DIREITO PROCESSUAL CIVIL. AGRAVO DE INSTRUMENTO. CUMPRIMENTO DE SENTENÇA. PRESCRIÇÃO INTERCORRENTE. INÉRCIA NÃO CONFIGURADA. ATOS EXECUTIVOS PRATICADOS. PENHORA EFETIVADA. RECURSO DESPROVIDO. I. Caso em exame Agravo de instrumento interposto contra decisão que rejeitou alegação de prescrição intercorrente em cumprimento de sentença promovido por instituição bancária, determinando o prosseguimento da execução. II. Questão em discussão Há duas questões em discussão: (i) definir se houve prescrição intercorrente diante da alegada ausência de atos executivos úteis; (ii) estabelecer se houve abandono da causa pelo exequente. III. Razões de decidir A prescrição intercorrente pressupõe a conjugação do decurso do tempo com a inércia injustificada do exequente, não se operando de forma automática. O histórico do feito revela a atuação do exequente, com diligências processuais, incluindo requerimento de penhora, expedição e carta precatória, pesquisa de bens. A dificuldade na localização de bens não caracteriza, por si só, desídia apta a ensejar prescrição intercorrente. IV. Dispositivo e tese Recurso conhecido e desprovido.

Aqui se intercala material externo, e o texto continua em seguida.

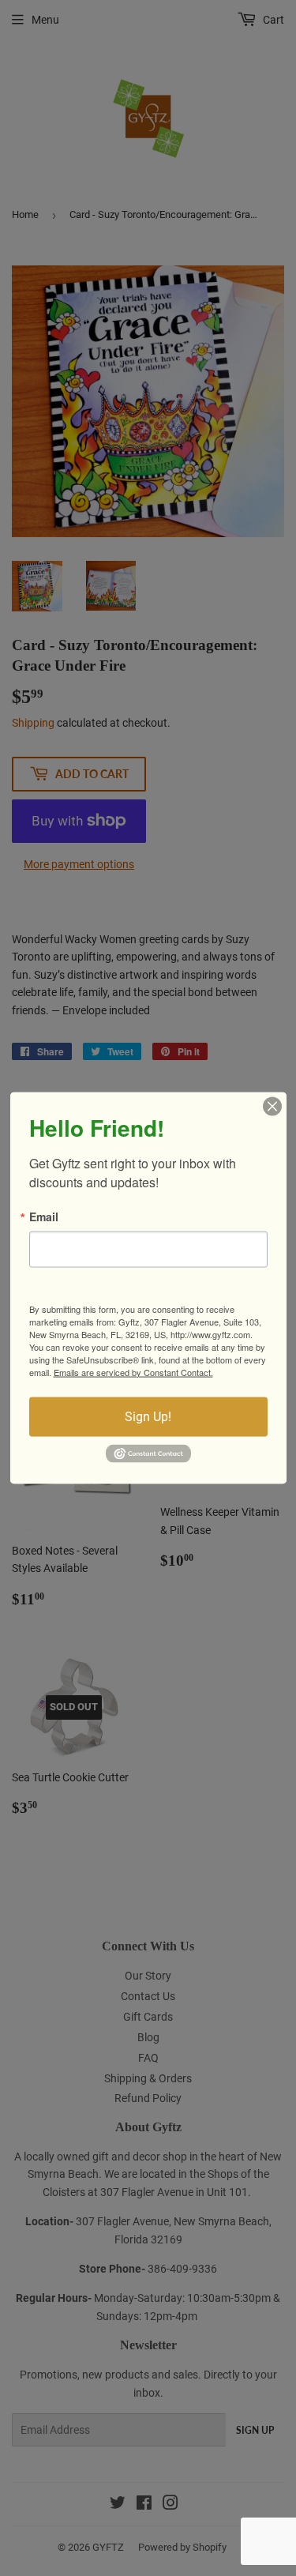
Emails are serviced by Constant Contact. (133, 1371)
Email (43, 1215)
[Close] (272, 1105)
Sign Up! (148, 1415)
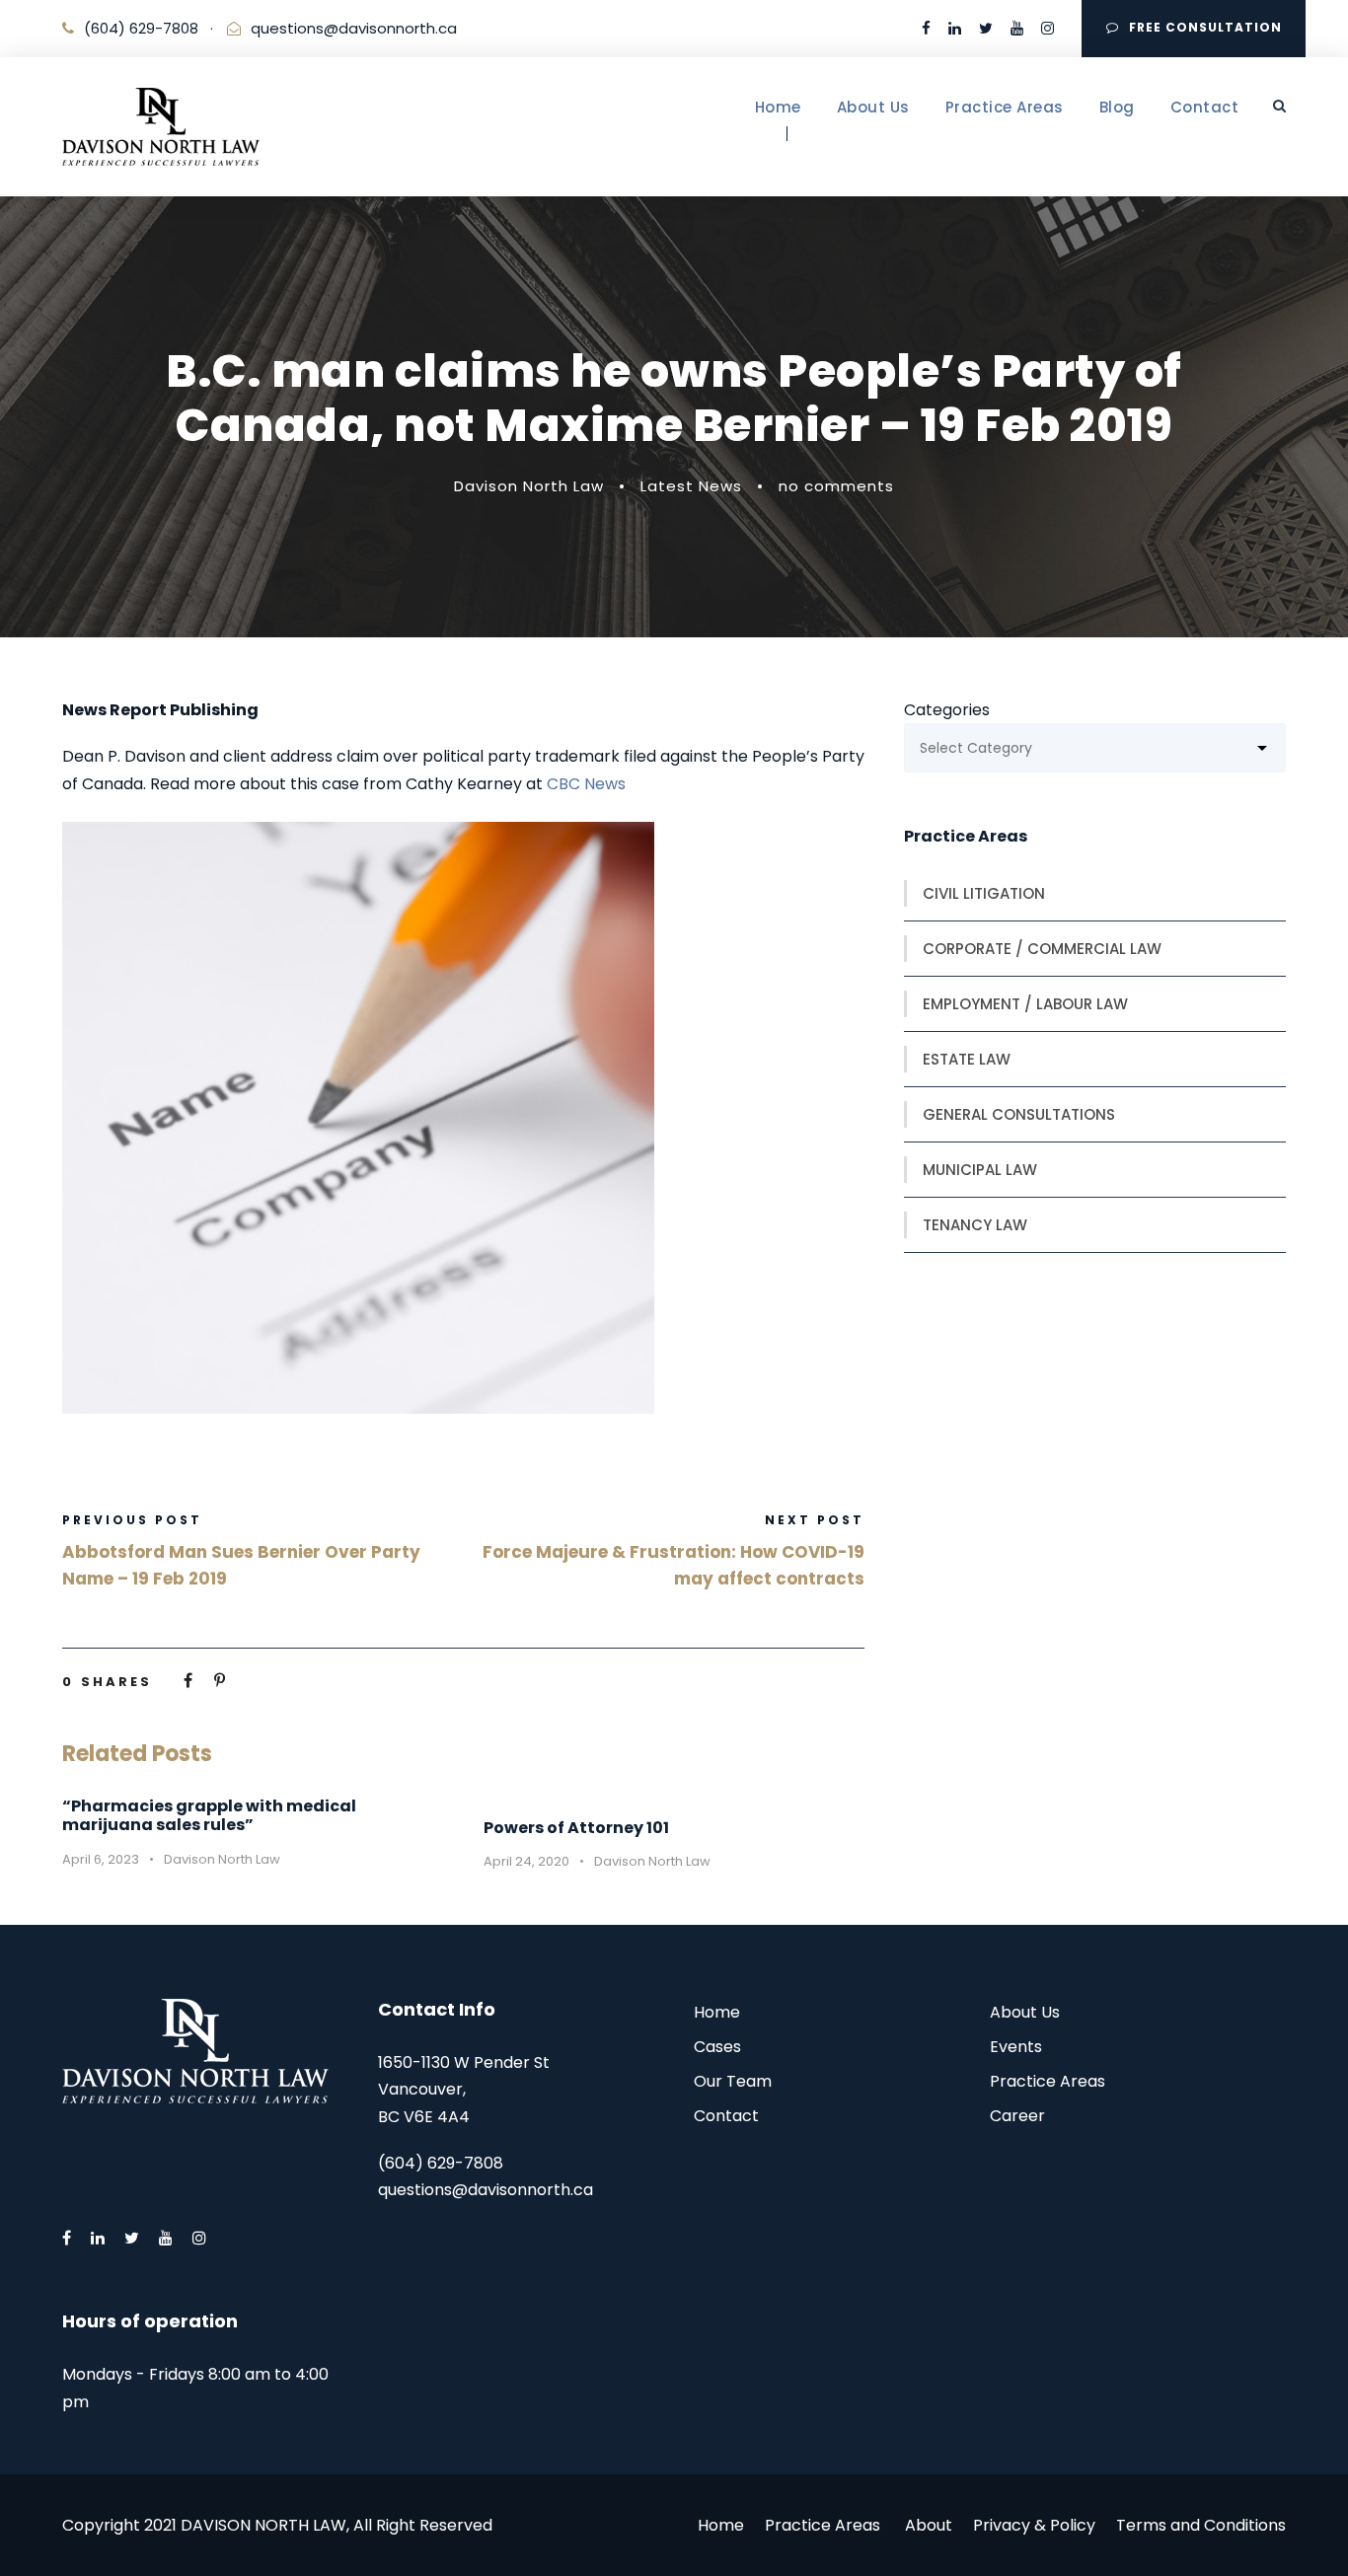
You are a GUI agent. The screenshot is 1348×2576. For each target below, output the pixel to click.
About (928, 2525)
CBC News (586, 784)
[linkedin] (954, 28)
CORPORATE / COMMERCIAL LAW (1042, 948)
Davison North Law (529, 486)
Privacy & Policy (1034, 2525)
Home (778, 107)
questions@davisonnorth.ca (354, 28)
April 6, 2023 (100, 1859)
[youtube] (1017, 28)
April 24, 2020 (526, 1861)
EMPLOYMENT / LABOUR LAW (1025, 1004)
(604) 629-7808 (141, 28)
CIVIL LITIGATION (984, 893)
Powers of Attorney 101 (576, 1827)
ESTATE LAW (967, 1059)
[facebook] (926, 28)
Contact (1204, 107)
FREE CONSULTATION (1205, 27)
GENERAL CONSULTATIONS (1019, 1114)
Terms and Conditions (1201, 2525)
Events (1016, 2046)
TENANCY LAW (975, 1224)
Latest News (691, 486)
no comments (836, 486)
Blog (1117, 107)
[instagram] (1047, 28)
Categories (947, 710)
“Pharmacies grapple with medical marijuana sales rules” (209, 1815)
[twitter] (986, 28)
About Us (873, 107)
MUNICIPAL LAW (980, 1169)
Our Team (733, 2081)
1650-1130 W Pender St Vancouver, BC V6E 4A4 (464, 2089)
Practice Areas (1004, 107)
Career (1017, 2115)
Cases (717, 2046)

Tese de julgamento: “O reconhecimento da prescrição intercorrente exige a paralisação do feito por prazo superior ao prescricional, cumulada com inércia injustificada do exequente, não configurada quando há diligências processuais.” Dispositivos relevantes citados: CC, art. 206, §5º; CPC, arts. 485, III, 774, V, e 921; Súmula 150 do STF; Súmula 240 do STJ.